Items from a data source:
>>>

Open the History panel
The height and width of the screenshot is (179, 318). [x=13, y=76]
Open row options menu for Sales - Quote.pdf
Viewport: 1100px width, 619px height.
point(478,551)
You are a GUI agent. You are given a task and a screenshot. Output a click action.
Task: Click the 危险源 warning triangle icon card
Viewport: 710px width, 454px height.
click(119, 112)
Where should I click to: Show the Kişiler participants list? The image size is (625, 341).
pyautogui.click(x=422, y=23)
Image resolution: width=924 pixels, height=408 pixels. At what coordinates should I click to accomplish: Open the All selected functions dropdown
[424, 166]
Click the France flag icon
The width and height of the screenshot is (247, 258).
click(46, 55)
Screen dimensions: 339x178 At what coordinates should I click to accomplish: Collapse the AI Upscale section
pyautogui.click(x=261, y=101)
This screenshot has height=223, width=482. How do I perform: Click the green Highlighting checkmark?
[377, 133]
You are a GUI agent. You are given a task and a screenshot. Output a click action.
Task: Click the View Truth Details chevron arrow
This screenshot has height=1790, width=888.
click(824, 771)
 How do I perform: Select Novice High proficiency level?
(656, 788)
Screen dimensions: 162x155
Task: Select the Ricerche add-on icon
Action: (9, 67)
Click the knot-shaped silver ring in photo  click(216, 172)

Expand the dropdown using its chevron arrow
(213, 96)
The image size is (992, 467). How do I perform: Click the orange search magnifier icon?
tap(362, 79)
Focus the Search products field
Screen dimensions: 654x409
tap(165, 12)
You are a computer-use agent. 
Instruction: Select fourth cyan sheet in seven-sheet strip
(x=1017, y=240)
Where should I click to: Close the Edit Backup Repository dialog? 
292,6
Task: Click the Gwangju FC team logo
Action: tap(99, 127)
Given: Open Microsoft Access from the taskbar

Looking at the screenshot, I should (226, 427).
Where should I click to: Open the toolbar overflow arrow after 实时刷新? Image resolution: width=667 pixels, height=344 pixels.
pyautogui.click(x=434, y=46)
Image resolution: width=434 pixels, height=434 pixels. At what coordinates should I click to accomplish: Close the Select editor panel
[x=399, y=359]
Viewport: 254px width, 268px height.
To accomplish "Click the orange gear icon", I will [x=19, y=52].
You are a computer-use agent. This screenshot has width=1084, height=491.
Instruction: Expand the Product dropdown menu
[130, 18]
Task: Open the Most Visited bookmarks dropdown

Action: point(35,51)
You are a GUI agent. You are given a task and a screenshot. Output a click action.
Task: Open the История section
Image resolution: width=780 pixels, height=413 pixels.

<<<

**TASK INSTRUCTIONS**: Retype each entry exactly, leaving none of them out.

**OUTPUT FOR THIS EXERCISE**:
Open the History panel
The height and width of the screenshot is (179, 318). [x=13, y=76]
Open row options menu for Sales - Quote.pdf
Viewport: 1100px width, 619px height.
point(478,551)
You are a GUI agent. You are given a task and a screenshot. Output a click action.
Task: Click the 危险源 warning triangle icon card
Viewport: 710px width, 454px height.
click(119, 112)
Where should I click to: Show the Kişiler participants list? The image size is (625, 341).
pyautogui.click(x=422, y=23)
Image resolution: width=924 pixels, height=408 pixels. At what coordinates should I click to accomplish: Open the All selected functions dropdown
[424, 166]
Click the France flag icon
The width and height of the screenshot is (247, 258).
click(46, 55)
Screen dimensions: 339x178 At what coordinates should I click to accomplish: Collapse the AI Upscale section
pyautogui.click(x=261, y=101)
This screenshot has height=223, width=482. How do I perform: Click the green Highlighting checkmark?
[377, 133]
You are a GUI agent. You are given a task and a screenshot. Output a click action.
Task: Click the View Truth Details chevron arrow
This screenshot has height=1790, width=888.
click(824, 771)
 How do I perform: Select Novice High proficiency level?
(656, 788)
Screen dimensions: 162x155
Task: Select the Ricerche add-on icon
Action: (9, 67)
Click the knot-shaped silver ring in photo  click(216, 172)

Expand the dropdown using its chevron arrow
(213, 96)
The image size is (992, 467). How do I perform: Click the orange search magnifier icon?
tap(362, 79)
Focus the Search products field
Screen dimensions: 654x409
tap(165, 12)
You are a computer-use agent. 
Instruction: Select fourth cyan sheet in seven-sheet strip
(x=1017, y=240)
Where should I click to: Close the Edit Backup Repository dialog? 
292,6
Task: Click the Gwangju FC team logo
Action: tap(99, 127)
Given: Open Microsoft Access from the taskbar

Looking at the screenshot, I should (226, 427).
Where should I click to: Open the toolbar overflow arrow after 实时刷新? Image resolution: width=667 pixels, height=344 pixels.
pyautogui.click(x=434, y=46)
Image resolution: width=434 pixels, height=434 pixels. At what coordinates should I click to accomplish: Close the Select editor panel
[x=399, y=359]
Viewport: 254px width, 268px height.
To accomplish "Click the orange gear icon", I will [x=19, y=52].
You are a computer-use agent. This screenshot has width=1084, height=491.
Instruction: Expand the Product dropdown menu
[130, 18]
Task: Open the Most Visited bookmarks dropdown

Action: point(35,51)
You are a GUI agent. You are given a task and a screenshot. Output a click action.
Task: Open the История section
Image resolution: width=780 pixels, height=413 pixels.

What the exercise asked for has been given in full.